→ Material for this task:
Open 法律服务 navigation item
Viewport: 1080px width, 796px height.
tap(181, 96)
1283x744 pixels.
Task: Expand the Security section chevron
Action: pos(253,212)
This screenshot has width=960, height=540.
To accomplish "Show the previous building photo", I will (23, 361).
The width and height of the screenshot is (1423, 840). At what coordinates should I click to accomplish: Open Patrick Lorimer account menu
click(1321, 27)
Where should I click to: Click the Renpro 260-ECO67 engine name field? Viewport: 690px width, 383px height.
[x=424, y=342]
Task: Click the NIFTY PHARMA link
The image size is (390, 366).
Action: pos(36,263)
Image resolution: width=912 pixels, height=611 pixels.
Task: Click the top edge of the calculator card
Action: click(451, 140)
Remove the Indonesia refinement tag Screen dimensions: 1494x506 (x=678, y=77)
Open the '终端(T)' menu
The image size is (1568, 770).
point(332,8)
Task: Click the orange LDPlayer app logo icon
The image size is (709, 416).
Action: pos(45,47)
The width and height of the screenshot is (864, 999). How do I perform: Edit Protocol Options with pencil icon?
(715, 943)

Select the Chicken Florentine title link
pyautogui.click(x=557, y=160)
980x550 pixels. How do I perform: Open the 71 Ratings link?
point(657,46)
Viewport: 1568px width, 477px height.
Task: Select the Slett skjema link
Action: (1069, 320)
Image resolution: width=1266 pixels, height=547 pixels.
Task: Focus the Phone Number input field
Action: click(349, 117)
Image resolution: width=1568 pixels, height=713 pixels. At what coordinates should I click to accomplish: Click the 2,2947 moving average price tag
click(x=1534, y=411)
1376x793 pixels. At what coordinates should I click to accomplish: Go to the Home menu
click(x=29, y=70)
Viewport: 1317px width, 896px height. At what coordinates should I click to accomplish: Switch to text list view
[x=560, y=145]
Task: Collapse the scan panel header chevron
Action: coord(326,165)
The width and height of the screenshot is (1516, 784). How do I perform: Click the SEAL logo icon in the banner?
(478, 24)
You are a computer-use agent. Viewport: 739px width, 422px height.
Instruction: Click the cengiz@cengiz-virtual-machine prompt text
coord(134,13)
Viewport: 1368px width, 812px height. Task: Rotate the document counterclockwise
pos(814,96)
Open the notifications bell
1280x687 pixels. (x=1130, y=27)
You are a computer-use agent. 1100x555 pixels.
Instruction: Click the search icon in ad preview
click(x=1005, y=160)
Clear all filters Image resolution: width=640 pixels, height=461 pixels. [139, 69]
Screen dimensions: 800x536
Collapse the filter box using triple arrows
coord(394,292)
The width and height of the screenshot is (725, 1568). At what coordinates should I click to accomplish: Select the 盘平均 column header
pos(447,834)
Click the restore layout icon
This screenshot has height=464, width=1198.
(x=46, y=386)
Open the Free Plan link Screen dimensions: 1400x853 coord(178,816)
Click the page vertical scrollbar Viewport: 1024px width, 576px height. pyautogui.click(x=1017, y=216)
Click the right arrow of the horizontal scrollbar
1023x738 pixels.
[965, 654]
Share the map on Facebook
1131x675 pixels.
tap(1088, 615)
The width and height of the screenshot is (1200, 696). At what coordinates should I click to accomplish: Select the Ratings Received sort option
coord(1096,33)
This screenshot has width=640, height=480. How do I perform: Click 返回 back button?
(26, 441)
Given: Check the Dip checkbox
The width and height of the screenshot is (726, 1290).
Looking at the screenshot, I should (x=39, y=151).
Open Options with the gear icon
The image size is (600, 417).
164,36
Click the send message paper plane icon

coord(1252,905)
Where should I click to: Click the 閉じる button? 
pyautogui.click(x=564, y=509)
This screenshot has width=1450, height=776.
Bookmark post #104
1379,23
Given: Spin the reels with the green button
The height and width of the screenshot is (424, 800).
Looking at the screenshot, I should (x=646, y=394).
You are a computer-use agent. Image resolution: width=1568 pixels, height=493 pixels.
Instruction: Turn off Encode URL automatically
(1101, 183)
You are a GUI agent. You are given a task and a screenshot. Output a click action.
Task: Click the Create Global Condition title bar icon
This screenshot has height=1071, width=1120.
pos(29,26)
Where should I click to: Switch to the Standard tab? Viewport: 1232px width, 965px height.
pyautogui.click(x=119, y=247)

→ Problem:
Write out the material once more so that every line matches exactly.

→ Completed exercise:
Open 法律服务 navigation item
Viewport: 1080px width, 796px height.
tap(181, 96)
1283x744 pixels.
Task: Expand the Security section chevron
Action: pos(253,212)
This screenshot has width=960, height=540.
To accomplish "Show the previous building photo", I will (23, 361).
The width and height of the screenshot is (1423, 840). At what coordinates should I click to accomplish: Open Patrick Lorimer account menu
click(1321, 27)
Where should I click to: Click the Renpro 260-ECO67 engine name field? Viewport: 690px width, 383px height.
[x=424, y=342]
Task: Click the NIFTY PHARMA link
The image size is (390, 366).
Action: pos(36,263)
Image resolution: width=912 pixels, height=611 pixels.
Task: Click the top edge of the calculator card
Action: click(451, 140)
Remove the Indonesia refinement tag Screen dimensions: 1494x506 (x=678, y=77)
Open the '终端(T)' menu
The image size is (1568, 770).
point(332,8)
Task: Click the orange LDPlayer app logo icon
The image size is (709, 416).
Action: pos(45,47)
The width and height of the screenshot is (864, 999). How do I perform: Edit Protocol Options with pencil icon?
(715, 943)

Select the Chicken Florentine title link
pyautogui.click(x=557, y=160)
980x550 pixels. How do I perform: Open the 71 Ratings link?
point(657,46)
Viewport: 1568px width, 477px height.
Task: Select the Slett skjema link
Action: (1069, 320)
Image resolution: width=1266 pixels, height=547 pixels.
Task: Focus the Phone Number input field
Action: click(349, 117)
Image resolution: width=1568 pixels, height=713 pixels. At what coordinates should I click to accomplish: Click the 2,2947 moving average price tag
click(x=1534, y=411)
1376x793 pixels. At what coordinates should I click to accomplish: Go to the Home menu
click(x=29, y=70)
Viewport: 1317px width, 896px height. At what coordinates should I click to accomplish: Switch to text list view
[x=560, y=145]
Task: Collapse the scan panel header chevron
Action: coord(326,165)
The width and height of the screenshot is (1516, 784). How do I perform: Click the SEAL logo icon in the banner?
(478, 24)
You are a computer-use agent. Viewport: 739px width, 422px height.
Instruction: Click the cengiz@cengiz-virtual-machine prompt text
coord(134,13)
Viewport: 1368px width, 812px height. Task: Rotate the document counterclockwise
pos(814,96)
Open the notifications bell
1280x687 pixels. (x=1130, y=27)
You are a computer-use agent. 1100x555 pixels.
Instruction: Click the search icon in ad preview
click(x=1005, y=160)
Clear all filters Image resolution: width=640 pixels, height=461 pixels. [139, 69]
Screen dimensions: 800x536
Collapse the filter box using triple arrows
coord(394,292)
The width and height of the screenshot is (725, 1568). At what coordinates should I click to accomplish: Select the 盘平均 column header
pos(447,834)
Click the restore layout icon
This screenshot has height=464, width=1198.
(x=46, y=386)
Open the Free Plan link Screen dimensions: 1400x853 coord(178,816)
Click the page vertical scrollbar Viewport: 1024px width, 576px height. pyautogui.click(x=1017, y=216)
Click the right arrow of the horizontal scrollbar
1023x738 pixels.
[965, 654]
Share the map on Facebook
1131x675 pixels.
tap(1088, 615)
The width and height of the screenshot is (1200, 696). At what coordinates should I click to accomplish: Select the Ratings Received sort option
coord(1096,33)
This screenshot has width=640, height=480. How do I perform: Click 返回 back button?
(26, 441)
Given: Check the Dip checkbox
The width and height of the screenshot is (726, 1290).
Looking at the screenshot, I should (x=39, y=151).
Open Options with the gear icon
The image size is (600, 417).
164,36
Click the send message paper plane icon

coord(1252,905)
Where should I click to: Click the 閉じる button? 
pyautogui.click(x=564, y=509)
This screenshot has width=1450, height=776.
Bookmark post #104
1379,23
Given: Spin the reels with the green button
The height and width of the screenshot is (424, 800).
Looking at the screenshot, I should (x=646, y=394).
You are a computer-use agent. Image resolution: width=1568 pixels, height=493 pixels.
Instruction: Turn off Encode URL automatically
(1101, 183)
You are a GUI agent. You are given a task and a screenshot. Output a click action.
Task: Click the Create Global Condition title bar icon
This screenshot has height=1071, width=1120.
pos(29,26)
Where should I click to: Switch to the Standard tab? Viewport: 1232px width, 965px height.
pyautogui.click(x=119, y=247)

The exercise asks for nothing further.